[Part of a data file]
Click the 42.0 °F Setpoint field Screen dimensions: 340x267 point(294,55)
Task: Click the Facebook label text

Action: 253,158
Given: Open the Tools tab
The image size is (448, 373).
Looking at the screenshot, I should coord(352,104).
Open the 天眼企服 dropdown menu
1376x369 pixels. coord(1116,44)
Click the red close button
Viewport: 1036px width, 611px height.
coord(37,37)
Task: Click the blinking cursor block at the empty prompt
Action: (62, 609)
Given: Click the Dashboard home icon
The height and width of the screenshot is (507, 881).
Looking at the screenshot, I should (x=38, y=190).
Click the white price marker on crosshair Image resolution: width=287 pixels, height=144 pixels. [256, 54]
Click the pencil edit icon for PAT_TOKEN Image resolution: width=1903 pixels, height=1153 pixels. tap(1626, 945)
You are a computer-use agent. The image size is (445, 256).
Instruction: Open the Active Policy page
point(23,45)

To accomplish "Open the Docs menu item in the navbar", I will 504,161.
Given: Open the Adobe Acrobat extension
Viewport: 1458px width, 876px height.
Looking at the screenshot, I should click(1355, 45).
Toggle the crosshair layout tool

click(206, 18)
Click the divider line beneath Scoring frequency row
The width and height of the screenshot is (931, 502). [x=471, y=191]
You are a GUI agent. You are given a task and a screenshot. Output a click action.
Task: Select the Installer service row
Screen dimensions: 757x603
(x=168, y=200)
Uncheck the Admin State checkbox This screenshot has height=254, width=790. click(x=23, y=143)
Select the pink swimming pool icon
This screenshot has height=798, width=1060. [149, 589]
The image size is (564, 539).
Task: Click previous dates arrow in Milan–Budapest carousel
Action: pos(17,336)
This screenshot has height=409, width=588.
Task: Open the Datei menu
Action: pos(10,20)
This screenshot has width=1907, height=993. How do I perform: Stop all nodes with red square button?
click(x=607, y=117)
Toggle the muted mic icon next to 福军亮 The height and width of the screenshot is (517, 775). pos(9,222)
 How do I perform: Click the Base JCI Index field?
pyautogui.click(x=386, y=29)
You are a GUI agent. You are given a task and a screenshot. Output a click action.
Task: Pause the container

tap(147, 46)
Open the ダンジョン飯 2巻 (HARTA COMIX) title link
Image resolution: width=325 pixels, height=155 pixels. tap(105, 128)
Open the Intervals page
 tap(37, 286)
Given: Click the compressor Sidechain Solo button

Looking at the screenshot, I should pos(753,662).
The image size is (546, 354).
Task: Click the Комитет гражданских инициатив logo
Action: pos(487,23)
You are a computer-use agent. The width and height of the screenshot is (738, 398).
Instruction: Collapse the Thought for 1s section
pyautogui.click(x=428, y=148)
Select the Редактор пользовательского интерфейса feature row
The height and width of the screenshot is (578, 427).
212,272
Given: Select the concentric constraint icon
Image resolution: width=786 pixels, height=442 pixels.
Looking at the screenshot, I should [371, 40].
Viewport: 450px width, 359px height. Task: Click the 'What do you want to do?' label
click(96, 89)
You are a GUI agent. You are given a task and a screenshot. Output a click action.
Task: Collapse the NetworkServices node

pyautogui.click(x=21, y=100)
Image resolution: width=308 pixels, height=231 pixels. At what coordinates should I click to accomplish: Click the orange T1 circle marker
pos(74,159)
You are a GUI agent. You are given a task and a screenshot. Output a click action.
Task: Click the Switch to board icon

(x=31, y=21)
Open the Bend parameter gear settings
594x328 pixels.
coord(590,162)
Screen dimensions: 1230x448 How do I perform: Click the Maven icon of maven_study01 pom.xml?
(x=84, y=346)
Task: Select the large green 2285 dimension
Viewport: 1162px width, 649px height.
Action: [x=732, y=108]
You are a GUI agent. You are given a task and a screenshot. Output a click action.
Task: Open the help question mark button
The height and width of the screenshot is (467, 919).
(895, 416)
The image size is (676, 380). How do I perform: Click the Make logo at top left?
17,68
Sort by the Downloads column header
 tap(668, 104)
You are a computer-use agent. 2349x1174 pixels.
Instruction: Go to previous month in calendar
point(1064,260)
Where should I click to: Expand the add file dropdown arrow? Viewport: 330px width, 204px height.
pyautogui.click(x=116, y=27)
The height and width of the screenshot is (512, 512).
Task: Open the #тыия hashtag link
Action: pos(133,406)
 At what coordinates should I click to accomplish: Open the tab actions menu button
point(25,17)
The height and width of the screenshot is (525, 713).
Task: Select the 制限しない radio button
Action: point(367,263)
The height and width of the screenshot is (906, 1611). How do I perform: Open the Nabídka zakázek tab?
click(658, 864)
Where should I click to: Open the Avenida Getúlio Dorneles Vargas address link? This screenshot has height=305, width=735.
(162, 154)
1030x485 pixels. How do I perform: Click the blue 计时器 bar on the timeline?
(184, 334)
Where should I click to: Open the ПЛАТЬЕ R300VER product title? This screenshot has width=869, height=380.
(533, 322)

• **Problem description**:
Repeat the part of the material that opens with the line containing "Click the pencil" and closes with the line containing "pyautogui.click(x=386, y=29)", keeping every line identical.

• **Response for this exercise**:
Click the pencil edit icon for PAT_TOKEN Image resolution: width=1903 pixels, height=1153 pixels. tap(1626, 945)
You are a computer-use agent. The image size is (445, 256).
Instruction: Open the Active Policy page
point(23,45)

To accomplish "Open the Docs menu item in the navbar", I will 504,161.
Given: Open the Adobe Acrobat extension
Viewport: 1458px width, 876px height.
Looking at the screenshot, I should click(1355, 45).
Toggle the crosshair layout tool

click(206, 18)
Click the divider line beneath Scoring frequency row
The width and height of the screenshot is (931, 502). [x=471, y=191]
You are a GUI agent. You are given a task and a screenshot. Output a click action.
Task: Select the Installer service row
Screen dimensions: 757x603
(x=168, y=200)
Uncheck the Admin State checkbox This screenshot has height=254, width=790. click(x=23, y=143)
Select the pink swimming pool icon
This screenshot has height=798, width=1060. [149, 589]
The image size is (564, 539).
Task: Click previous dates arrow in Milan–Budapest carousel
Action: pos(17,336)
This screenshot has height=409, width=588.
Task: Open the Datei menu
Action: pos(10,20)
This screenshot has width=1907, height=993. How do I perform: Stop all nodes with red square button?
click(x=607, y=117)
Toggle the muted mic icon next to 福军亮 The height and width of the screenshot is (517, 775). pos(9,222)
 How do I perform: Click the Base JCI Index field?
pyautogui.click(x=386, y=29)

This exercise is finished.